With the exception of Italy, perhaps no other nation-state is more closely connected with Roman Catholicism today than Poland, and [End Page 468] with reason: 98 percent of all children born there are baptized into the faith and at least 90 percent of all adult Poles self-identify as Catholic (p. 4). The late Pope John Paul II, as is well known, hailed from Poland, where he served as archbishop of Cracow before taking upon the leadership of the entire Church in 1978. And yet the association of “Pole” with “Catholic” is not limited merely to these largely unassailable facts; rather, as Brian Porter-Szűcs points out in his masterful study Faith and Fatherland, “it is supported by a deeply ingrained but highly selective telling of national history,” a history that makes it difficult to account for the religious diversity of the former incarnations of the Polish state (including before World War II, when only two-thirds of the population was Catholic), to acknowledge the Protestant Reformation there, or to admit that clergy began to connect faith and fatherland only at the beginning of the twentieth century (p. 5).
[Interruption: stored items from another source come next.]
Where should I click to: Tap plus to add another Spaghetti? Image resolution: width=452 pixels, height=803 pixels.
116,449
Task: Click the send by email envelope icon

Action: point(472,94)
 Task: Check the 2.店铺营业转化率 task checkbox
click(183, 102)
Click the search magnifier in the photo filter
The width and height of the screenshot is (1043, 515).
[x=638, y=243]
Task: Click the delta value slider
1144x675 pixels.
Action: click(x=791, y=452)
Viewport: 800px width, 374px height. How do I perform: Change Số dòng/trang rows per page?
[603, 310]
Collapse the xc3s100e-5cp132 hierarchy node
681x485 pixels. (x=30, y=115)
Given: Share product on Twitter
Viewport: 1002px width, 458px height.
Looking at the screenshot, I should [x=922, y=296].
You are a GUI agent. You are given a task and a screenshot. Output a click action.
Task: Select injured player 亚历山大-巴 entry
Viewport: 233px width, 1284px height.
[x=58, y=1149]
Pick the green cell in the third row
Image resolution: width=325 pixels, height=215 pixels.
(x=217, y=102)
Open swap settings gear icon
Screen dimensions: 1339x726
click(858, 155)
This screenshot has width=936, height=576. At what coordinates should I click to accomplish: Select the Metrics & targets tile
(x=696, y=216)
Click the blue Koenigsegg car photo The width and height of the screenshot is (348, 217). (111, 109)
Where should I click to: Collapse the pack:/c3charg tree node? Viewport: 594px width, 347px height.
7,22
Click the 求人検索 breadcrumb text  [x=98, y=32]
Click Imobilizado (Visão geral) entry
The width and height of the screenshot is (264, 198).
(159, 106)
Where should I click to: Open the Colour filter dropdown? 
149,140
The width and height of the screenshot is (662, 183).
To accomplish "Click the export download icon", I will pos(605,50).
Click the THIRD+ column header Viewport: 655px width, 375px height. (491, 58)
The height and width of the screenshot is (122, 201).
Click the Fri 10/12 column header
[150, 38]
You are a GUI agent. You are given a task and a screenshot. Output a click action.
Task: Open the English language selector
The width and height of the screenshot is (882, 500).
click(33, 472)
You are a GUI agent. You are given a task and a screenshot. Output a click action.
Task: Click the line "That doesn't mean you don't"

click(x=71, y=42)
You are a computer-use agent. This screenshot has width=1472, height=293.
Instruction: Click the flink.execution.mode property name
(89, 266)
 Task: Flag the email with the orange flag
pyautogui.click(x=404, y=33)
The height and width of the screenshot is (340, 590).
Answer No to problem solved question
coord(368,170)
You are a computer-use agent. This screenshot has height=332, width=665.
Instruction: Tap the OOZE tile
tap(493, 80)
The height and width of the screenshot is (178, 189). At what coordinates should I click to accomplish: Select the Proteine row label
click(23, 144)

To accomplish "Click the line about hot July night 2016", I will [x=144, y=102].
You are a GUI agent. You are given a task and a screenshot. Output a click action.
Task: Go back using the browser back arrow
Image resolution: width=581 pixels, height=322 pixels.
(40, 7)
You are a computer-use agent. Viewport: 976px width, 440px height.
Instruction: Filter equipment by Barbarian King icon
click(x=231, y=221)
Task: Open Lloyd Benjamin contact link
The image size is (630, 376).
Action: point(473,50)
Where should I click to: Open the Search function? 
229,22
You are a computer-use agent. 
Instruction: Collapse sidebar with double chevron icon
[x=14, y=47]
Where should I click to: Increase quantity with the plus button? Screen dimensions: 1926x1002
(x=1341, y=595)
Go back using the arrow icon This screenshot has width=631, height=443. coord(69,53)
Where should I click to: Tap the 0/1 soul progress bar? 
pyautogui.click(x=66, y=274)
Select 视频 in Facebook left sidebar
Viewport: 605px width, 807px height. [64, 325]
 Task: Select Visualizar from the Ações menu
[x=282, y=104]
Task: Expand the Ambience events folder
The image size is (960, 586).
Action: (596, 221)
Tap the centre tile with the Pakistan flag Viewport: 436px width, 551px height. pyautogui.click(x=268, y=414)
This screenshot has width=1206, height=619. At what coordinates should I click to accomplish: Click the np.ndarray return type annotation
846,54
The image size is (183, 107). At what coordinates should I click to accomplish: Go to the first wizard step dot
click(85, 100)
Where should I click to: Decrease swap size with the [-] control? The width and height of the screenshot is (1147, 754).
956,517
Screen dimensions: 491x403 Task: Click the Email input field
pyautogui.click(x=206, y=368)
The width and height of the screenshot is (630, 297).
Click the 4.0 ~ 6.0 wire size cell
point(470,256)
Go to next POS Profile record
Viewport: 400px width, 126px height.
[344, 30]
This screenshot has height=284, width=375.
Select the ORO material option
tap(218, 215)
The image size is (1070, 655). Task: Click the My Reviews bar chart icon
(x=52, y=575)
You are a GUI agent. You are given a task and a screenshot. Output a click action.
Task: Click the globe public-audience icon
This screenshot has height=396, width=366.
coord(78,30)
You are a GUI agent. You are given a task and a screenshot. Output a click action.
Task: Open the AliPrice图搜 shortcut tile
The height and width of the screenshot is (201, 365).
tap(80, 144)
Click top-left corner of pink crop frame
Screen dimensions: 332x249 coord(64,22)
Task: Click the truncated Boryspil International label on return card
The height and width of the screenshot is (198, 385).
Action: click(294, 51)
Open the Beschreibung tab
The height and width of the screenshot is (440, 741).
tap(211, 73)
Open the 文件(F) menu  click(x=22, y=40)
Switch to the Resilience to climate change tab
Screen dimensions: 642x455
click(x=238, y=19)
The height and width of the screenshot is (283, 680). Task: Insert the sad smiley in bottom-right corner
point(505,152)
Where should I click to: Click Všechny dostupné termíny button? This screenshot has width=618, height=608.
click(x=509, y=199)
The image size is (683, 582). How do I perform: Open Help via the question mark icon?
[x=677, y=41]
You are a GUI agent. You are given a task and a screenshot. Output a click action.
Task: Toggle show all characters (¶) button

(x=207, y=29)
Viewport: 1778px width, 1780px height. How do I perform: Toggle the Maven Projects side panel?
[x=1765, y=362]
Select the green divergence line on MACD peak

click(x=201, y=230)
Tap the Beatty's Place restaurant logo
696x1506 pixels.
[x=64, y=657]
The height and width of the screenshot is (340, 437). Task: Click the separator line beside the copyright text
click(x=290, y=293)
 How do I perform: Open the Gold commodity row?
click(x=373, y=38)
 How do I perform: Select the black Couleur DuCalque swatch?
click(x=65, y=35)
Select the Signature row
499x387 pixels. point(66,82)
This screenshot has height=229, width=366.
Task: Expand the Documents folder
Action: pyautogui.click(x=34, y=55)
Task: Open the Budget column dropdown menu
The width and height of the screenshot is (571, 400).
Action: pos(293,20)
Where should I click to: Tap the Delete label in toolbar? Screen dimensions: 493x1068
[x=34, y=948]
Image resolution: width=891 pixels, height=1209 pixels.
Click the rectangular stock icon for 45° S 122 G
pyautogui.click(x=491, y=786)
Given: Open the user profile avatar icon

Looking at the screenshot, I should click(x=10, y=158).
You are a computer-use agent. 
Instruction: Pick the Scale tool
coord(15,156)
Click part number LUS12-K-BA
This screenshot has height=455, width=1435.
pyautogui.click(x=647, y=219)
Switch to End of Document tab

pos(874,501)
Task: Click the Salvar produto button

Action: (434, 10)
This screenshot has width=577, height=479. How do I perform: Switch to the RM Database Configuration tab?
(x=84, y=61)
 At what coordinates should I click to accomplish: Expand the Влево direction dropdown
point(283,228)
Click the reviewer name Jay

If Church leaders have sought to remove the Church and the nation from historical time, asserting the constancy (and hegemony) of Polish Catholicism, Porter-Szűcs methodically and emphatically reinserts the specificity and exigency of history back into the narrative, showing how the contours of Polish Catholic thought on matters such as sin, modernity, the nation, the Jews, and the Virgin Mary have morphed over the last two centuries. As he observes, “Profound transformations often involve a seemingly subtle shift in the bounds of the permissible, a normalization of what had been unspeakable or a quiet repudiation of what was once commonplace” (p. 141). This book offers an excellent example of the power of intellectual history to explicate the complex and shifting relationship between two worldviews, the Catholic and the national, while problematizing their simple conflation.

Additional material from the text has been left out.